There are at least as many walks as talks

In the previous thread a discussion ensued about how to gauge someone’s credibility. Tom Fuller said that a

message needs to be evaluated by the normal criteria we use for messaging.

1. Is the message credible and coherent?
2. Are the messengers credible and coherent?
3. Are the actions of those who preach and believe the message consistent with the implications of their message.

This was echoed by Paul Kelly. Especially the third point got a lot of discussion. Steve Fitzpatrick had brought up that issue as well:

anybody who believes that CO2 driven warming presents a serious threat to humanity ought not be regularly jetting off (with enormous CO2 emissions!) to exotic destinations like Tahiti for climate science conferences. Climate scientists who want their (un-welcomed) message of extreme future warming to be well received must be (and must be perceived as) more pure than Ceasar’s wife.

To which I replied:

The physics of radiative transfer and feedbacks are not the least dependent on whether climate scientists fly to Tahiti or not.

If you can only address a problem when you’re pure as the driven snow, than no problem will ever be addressed.


The more complex the chain of cause and effect, the more more complex the third point [walking the walk] becomes.

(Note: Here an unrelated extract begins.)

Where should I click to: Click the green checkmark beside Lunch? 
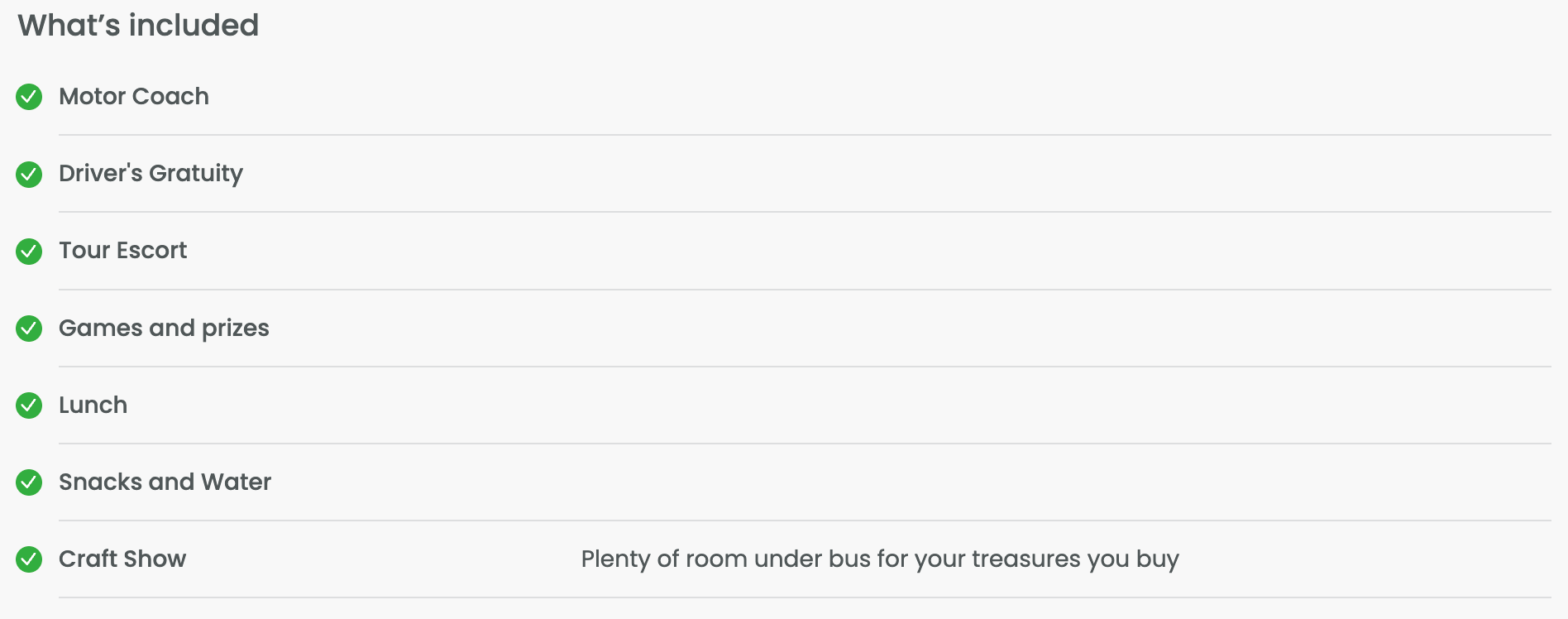pyautogui.click(x=29, y=405)
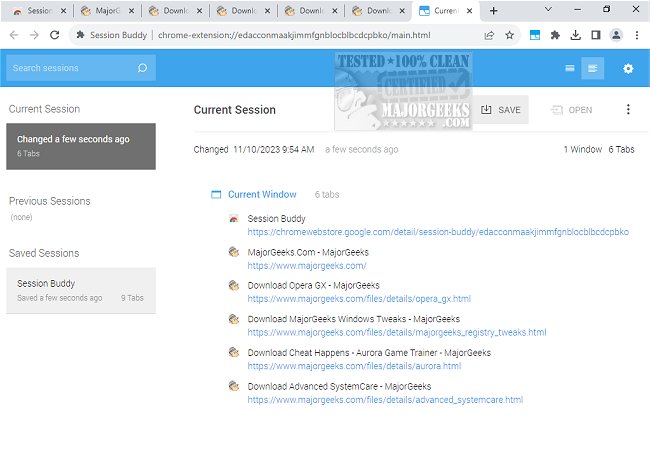Click the share page icon in address bar

[x=489, y=34]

If someone says that too much coffee is bad for you, but in the meantime downs 8 cups a day, I guess he can say he’s addicted (and perhaps he is). His message will however lose credibility indeed. But would you care to venture a guess how many people drink more coffee than they think is good for them? People don’t always act in accordance to what they (think they) know. It seems a little too easy to dismiss someone’s message because they too possess that very human trait. And then I’m only talking about drinking coffee. In a complex area such as climate change, people have vastly different perceptions on how it should be tackled and on their own role in that. Projecting how the messenger should behave, and then dismissing them because they don’t, is sometimes a little too convenient of an excuse to dismiss the message I think.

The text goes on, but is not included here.